The First All-Union Census of the Soviet Union in 1926 recorded 8,570 Ottoman Turks living in the Soviet Union. The Ottoman Turks are no longer listed separately in the census, as it is presumed that those who were living in Russia in the 1920s have subsequently either been assimilated into Russian society or have left the country.

Meskhetian Turks migration
During World War II, the Soviet Union was preparing to launch a pressure campaign against Turkey. Vyacheslav Molotov, who was at the time the Minister of Foreign Affairs, made a request of the Turkish Ambassador in Moscow that Turkey surrender three Anatolian provinces (Kars, Ardahan and Artvin).[11] Thus, war against Turkey seemed possible, and Joseph Stalin wanted to commit a genocide to the strategic Turkish population situated in Meskheti, near the Turkish-Georgian border, since during the Russo-Turkish Wars the Turks of the region had been loyal to the Ottoman Empire and were therefore likely to be hostile to Soviet intentions.[11][12] In 1944, the Meskhetian Turks were forcefully deported from Meskheti, Georgia and accused of smuggling, banditry and espionage in collaboration with their kin across the Turkish border.[13]

Soviet authorities issued an official ruling that 17,000 Meskhetian Turks, virtually the entire Turkish population in the Ferghana Valley, be transported to Russia.
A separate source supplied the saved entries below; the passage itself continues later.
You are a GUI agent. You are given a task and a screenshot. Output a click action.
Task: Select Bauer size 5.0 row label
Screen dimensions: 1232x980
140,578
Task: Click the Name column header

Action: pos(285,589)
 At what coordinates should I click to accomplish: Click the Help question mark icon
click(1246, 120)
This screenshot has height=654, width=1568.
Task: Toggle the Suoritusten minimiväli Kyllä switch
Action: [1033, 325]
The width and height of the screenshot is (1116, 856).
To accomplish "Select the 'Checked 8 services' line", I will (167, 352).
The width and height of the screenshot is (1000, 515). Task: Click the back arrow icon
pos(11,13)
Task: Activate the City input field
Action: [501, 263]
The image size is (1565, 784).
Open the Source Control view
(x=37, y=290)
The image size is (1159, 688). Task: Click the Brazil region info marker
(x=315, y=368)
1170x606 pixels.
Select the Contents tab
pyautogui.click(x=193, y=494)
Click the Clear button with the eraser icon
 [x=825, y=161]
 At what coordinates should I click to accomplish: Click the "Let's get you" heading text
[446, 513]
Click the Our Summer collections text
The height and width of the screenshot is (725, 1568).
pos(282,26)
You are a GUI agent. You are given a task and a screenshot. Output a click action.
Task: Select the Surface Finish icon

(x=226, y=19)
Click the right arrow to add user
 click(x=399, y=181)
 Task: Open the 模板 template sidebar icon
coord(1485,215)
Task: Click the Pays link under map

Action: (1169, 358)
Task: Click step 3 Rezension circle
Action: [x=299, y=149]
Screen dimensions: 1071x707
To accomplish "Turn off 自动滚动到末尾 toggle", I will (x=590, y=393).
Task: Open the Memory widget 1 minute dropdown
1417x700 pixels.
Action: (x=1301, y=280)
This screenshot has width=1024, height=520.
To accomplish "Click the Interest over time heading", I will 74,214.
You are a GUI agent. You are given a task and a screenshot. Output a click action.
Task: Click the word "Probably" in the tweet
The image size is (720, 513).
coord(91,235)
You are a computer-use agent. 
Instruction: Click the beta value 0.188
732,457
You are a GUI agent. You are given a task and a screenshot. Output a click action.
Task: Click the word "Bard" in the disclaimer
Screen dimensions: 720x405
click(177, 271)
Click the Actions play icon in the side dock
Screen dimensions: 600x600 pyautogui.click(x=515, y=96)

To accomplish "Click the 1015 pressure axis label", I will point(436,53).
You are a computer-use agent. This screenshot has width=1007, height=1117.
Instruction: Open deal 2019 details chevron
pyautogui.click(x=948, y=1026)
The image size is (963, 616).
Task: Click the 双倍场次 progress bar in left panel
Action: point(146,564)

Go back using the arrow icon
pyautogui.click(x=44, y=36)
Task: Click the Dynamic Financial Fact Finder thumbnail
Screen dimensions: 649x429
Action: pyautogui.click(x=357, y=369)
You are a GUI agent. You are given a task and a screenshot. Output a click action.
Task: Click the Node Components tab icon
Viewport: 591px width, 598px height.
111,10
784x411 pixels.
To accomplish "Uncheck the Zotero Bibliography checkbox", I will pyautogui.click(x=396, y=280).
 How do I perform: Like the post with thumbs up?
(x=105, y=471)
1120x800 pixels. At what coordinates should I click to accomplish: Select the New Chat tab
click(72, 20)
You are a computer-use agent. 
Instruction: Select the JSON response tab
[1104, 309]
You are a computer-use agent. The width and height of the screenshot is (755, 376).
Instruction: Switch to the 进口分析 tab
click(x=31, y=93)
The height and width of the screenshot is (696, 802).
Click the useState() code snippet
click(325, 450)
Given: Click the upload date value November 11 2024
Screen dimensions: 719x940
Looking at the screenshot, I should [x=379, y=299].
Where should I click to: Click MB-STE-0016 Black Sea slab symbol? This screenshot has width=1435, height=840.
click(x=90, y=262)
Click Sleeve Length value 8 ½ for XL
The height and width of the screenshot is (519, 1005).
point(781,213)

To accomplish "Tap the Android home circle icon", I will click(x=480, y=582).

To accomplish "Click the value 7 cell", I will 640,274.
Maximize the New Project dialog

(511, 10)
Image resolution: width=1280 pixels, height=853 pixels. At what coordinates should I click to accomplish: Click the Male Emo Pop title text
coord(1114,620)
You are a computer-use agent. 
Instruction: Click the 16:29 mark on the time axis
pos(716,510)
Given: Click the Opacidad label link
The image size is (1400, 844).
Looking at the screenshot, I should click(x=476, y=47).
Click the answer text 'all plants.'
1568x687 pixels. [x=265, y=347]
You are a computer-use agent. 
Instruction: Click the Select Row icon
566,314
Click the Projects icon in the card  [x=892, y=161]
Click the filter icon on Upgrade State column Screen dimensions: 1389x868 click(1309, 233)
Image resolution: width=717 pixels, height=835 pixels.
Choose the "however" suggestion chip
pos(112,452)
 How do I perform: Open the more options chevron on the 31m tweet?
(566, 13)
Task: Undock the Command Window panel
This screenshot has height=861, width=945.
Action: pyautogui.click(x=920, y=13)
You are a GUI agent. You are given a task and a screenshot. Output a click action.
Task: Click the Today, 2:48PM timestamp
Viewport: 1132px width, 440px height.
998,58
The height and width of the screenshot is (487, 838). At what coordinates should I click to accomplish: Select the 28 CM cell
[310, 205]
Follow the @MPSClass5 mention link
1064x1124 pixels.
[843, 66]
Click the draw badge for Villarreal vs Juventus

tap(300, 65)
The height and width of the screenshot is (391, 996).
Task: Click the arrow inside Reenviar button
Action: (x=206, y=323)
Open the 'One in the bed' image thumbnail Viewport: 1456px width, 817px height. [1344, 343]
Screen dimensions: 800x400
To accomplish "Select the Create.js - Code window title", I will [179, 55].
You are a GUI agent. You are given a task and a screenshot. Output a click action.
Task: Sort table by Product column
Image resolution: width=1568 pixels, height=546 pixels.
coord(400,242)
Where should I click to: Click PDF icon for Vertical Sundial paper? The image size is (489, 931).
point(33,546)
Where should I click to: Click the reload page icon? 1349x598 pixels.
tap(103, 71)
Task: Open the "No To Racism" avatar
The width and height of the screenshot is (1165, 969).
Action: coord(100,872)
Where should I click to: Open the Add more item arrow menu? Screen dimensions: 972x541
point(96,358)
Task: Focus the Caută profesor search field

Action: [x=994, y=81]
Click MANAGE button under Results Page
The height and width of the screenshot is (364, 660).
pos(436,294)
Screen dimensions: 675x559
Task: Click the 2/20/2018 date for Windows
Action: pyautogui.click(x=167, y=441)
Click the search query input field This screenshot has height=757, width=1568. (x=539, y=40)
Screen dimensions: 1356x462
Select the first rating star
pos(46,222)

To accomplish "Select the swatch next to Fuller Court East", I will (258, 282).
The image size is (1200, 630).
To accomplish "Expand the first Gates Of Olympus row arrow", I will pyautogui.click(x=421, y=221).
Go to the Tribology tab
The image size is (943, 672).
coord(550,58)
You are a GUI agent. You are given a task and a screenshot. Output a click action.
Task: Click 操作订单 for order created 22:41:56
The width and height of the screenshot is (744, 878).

Another 70,000 Meskhetian Turks from other parts of Uzbekistan soon followed the first wave of migrants and settled mainly in Azerbaijan and Russia.

In the late 1970s, the Stavropol and Krasnodar authorities visited various regions of Uzbekistan to invite and recruit Meskhetian Turks to work in agriculture enterprises in southern Russia. In 1985, Moscow issued a proposal inviting more Meskhetian Turks to move to villages in southern Russia that had been abandoned by ethnic Russians who were moving to the cities. However, the Meskhetian Turks response was that they would only leave Uzbekistan if the move were to be to their homeland. Then, in 1989, ethnic Uzbeks began a series of actions against the Turks; they became the victims of riots in the Ferghana valley which led to over a hundred deaths. Within days, Decision 503 was announced "inviting" the Turks to occupy the empty farms in southern Russia that they had resisted moving to for years and around 17,000 Meskhetian Turks were evacuated to Russia. Meskhetian Turks maintain that Moscow had planned the Uzbek riots. By the early 1990s, the 70,000 Meskhetian Turks who were still resident in Uzbekistan left for Azerbaijan, Russia and Ukraine due to fears of continued violence.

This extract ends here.